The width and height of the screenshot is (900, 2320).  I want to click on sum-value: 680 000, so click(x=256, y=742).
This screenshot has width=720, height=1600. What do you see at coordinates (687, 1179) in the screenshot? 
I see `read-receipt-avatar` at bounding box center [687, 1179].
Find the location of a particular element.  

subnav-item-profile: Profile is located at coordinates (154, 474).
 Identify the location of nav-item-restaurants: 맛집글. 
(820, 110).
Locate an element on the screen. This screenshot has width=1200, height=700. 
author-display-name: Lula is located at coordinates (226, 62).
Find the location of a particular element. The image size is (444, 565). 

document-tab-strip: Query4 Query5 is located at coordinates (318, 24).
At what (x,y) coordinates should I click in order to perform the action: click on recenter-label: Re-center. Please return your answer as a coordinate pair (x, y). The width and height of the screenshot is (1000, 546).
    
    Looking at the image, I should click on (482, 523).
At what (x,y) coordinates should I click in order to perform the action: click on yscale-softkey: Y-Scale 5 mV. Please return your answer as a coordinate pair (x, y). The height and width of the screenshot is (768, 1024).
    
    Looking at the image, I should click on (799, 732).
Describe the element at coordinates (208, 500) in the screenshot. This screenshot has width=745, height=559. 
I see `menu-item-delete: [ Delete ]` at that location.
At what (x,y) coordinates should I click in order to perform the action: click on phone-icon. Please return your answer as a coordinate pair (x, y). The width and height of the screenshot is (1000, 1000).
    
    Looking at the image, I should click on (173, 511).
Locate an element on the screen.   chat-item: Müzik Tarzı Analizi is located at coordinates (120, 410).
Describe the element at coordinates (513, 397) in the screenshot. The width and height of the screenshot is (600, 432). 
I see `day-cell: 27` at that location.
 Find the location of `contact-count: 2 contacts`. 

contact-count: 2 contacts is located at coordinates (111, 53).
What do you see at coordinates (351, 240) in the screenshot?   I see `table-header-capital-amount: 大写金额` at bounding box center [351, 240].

## ASSIGNED TASK
Reproduce all of the records above, substituting "screen capture" for each "screenshot" and leaving everything else unchanged.

## EXPECTED OUTPUT
The width and height of the screen capture is (900, 2320).  I want to click on sum-value: 680 000, so click(x=256, y=742).
This screen capture has width=720, height=1600. What do you see at coordinates (687, 1179) in the screen capture? 
I see `read-receipt-avatar` at bounding box center [687, 1179].
Find the location of a particular element.  

subnav-item-profile: Profile is located at coordinates (154, 474).
 Identify the location of nav-item-restaurants: 맛집글. 
(820, 110).
Locate an element on the screen. This screen capture has width=1200, height=700. 
author-display-name: Lula is located at coordinates (226, 62).
Find the location of a particular element. The image size is (444, 565). 

document-tab-strip: Query4 Query5 is located at coordinates (318, 24).
At what (x,y) coordinates should I click in order to perform the action: click on recenter-label: Re-center. Please return your answer as a coordinate pair (x, y). The width and height of the screen capture is (1000, 546).
    
    Looking at the image, I should click on (482, 523).
At what (x,y) coordinates should I click in order to perform the action: click on yscale-softkey: Y-Scale 5 mV. Please return your answer as a coordinate pair (x, y). The height and width of the screen capture is (768, 1024).
    
    Looking at the image, I should click on (799, 732).
Describe the element at coordinates (208, 500) in the screen capture. This screen capture has width=745, height=559. 
I see `menu-item-delete: [ Delete ]` at that location.
At what (x,y) coordinates should I click in order to perform the action: click on phone-icon. Please return your answer as a coordinate pair (x, y). The width and height of the screen capture is (1000, 1000).
    
    Looking at the image, I should click on (173, 511).
Locate an element on the screen.   chat-item: Müzik Tarzı Analizi is located at coordinates (120, 410).
Describe the element at coordinates (513, 397) in the screen capture. The width and height of the screen capture is (600, 432). 
I see `day-cell: 27` at that location.
 Find the location of `contact-count: 2 contacts`. 

contact-count: 2 contacts is located at coordinates (111, 53).
What do you see at coordinates (351, 240) in the screen capture?   I see `table-header-capital-amount: 大写金额` at bounding box center [351, 240].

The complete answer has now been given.